Classification of human genomic regions based on experimentally determined binding sites of more than 100 transcription-related factors
1 Program in Computational Biology and Bioinformatics, Yale University, 260 Whitney Avenue, New Haven, CT 06520, USA
2 Department of Molecular Biophysics and Biochemistry, Yale University, 260 Whitney Avenue, New Haven, CT 06520, USA
3 Department of Computer Science and Engineering, The Chinese University of Hong Kong, Shatin, New Territories, Hong Kong
4 Hong Kong Bioinformatics Centre, The Chinese University of Hong Kong, Shatin, New Territories, Hong Kong
5 CUHK-BGI Innovation Institute of Trans-omics, The Chinese University of Hong Kong, Shatin, New Territories, Hong Kong
6 Department Statistics, University of California at Berkeley, 367 Evans Hall Berkeley, CA 94720, USA
7 Department of Computer Science, Stanford University, 353 Serra Mall, Stanford, CA 94305, USA
8 European Bioinformatics Institute (EMBL-EBI), Wellcome Trust Genome Campus, Hinxton, Cambridge, CB10 1SD, UK
9 Department of Genetics, Stanford University School of Medicine, Mail Stop-5120, Stanford, CA 94305, USA
10 Department of Computer Science, Yale University, 51 Prospect Street, New Haven, CT 06511, USA
Citation and License
Genome Biology 2012, 13:R48 doi:10.1186/gb-2012-13-9-r48Published: 5 September 2012
Transcription factors function by binding different classes of regulatory elements.
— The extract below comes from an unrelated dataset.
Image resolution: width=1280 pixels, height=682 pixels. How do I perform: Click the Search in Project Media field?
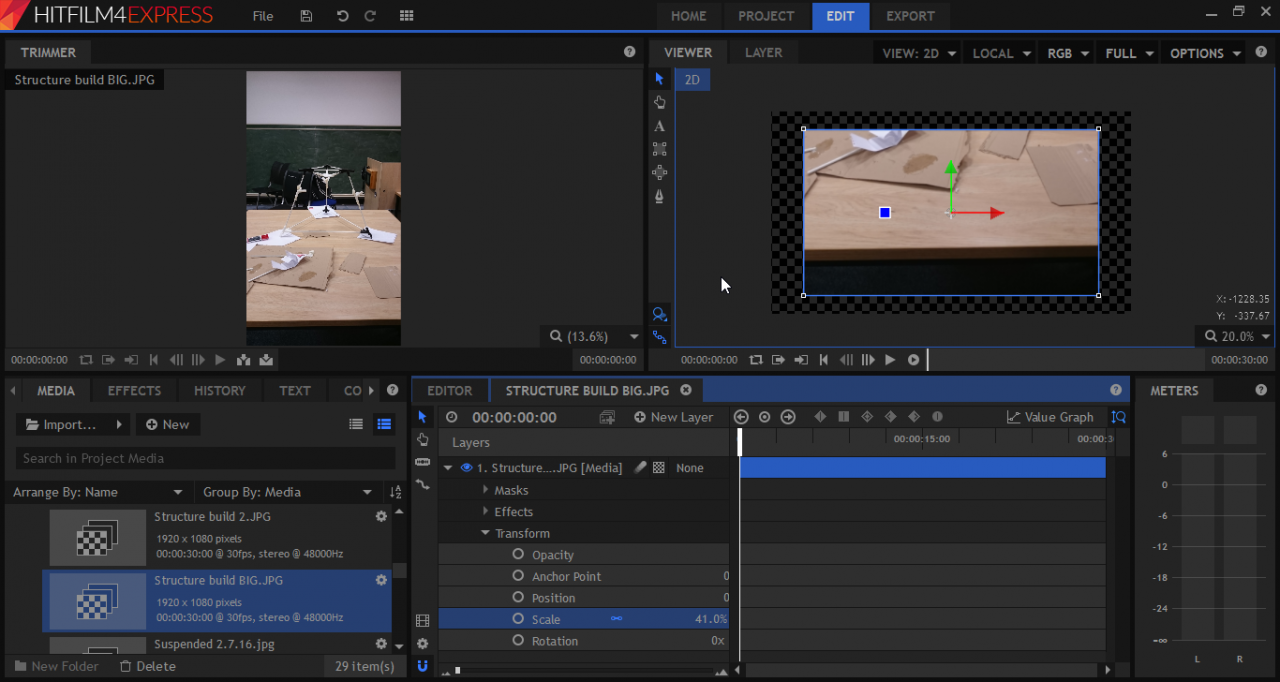(205, 458)
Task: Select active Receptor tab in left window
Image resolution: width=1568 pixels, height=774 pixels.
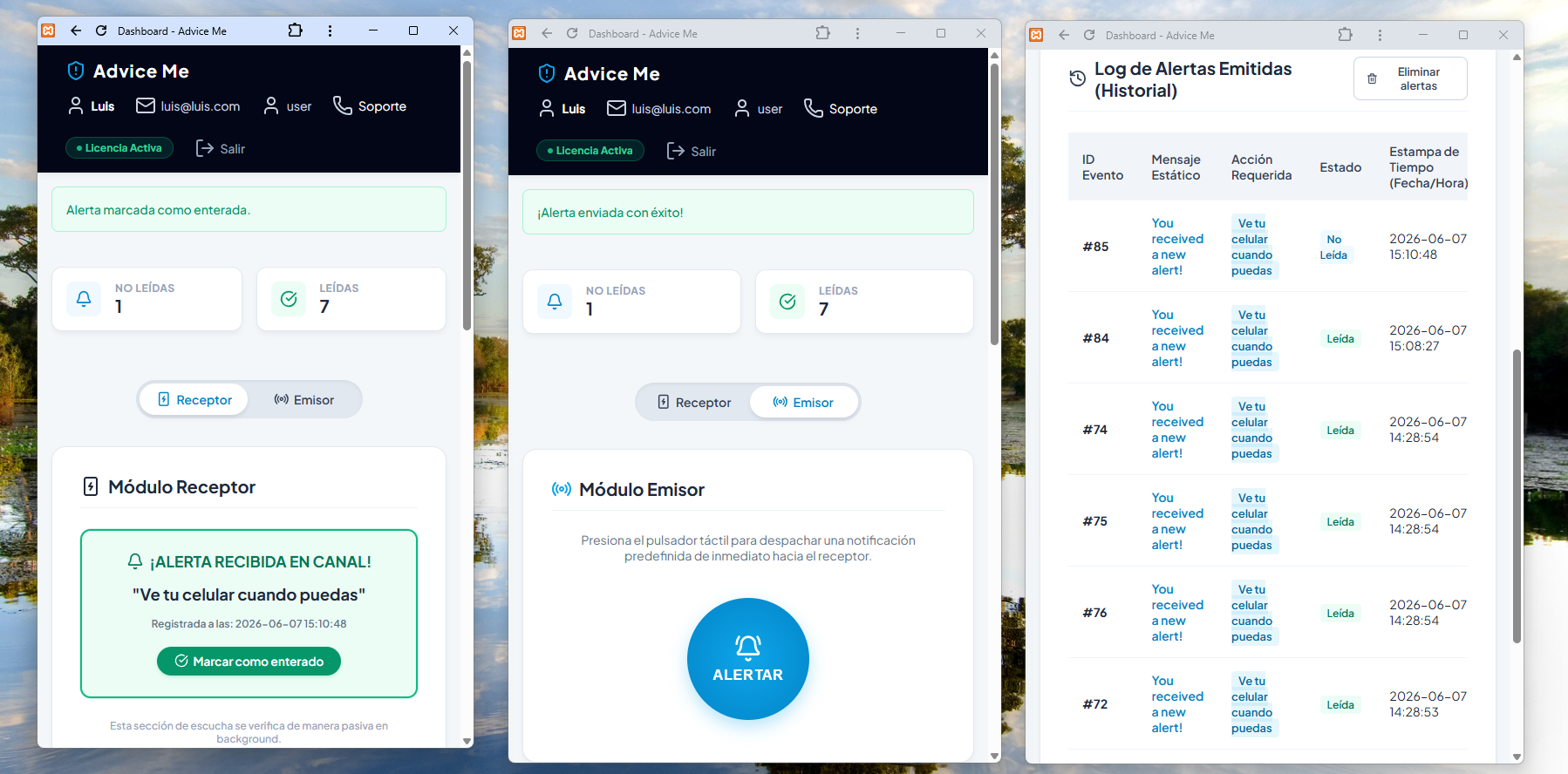Action: [194, 400]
The Encyclopedia of DNA Elements (ENCODE) project has recently produced binding data for more than 100 transcription factors from about 500 ChIP-seq experiments in multiple cell types. While this large amount of data creates a valuable resource, it is nonetheless overwhelmingly complex and simultaneously incomplete since it covers only a small fraction of all human transcription factors.
As part of the consortium effort in providing a concise abstraction of the data for facilitating various types of downstream analyses, we constructed statistical models that capture the genomic features of three paired types of regions by machine-learning methods: firstly, regions with active or inactive binding; secondly, those with extremely high or low degrees of co-binding, termed HOT and LOT regions; and finally, regulatory modules proximal or distal to genes. From the distal regulatory modules, we developed computational pipelines to identify potential enhancers, many of which were validated experimentally. We further associated the predicted enhancers with potential target transcripts and the transcription factors involved. For HOT regions, we found a significant fraction of transcription factor binding without clear sequence motifs and showed that this observation could be related to strong DNA accessibility of these regions.
Overall, the three pairs of regions exhibit intricate differences in chromosomal locations, chromatin features, factors that bind them, and cell-type specificity. Our machine learning approach enables us to identify features potentially general to all transcription factors, including those not included in the data.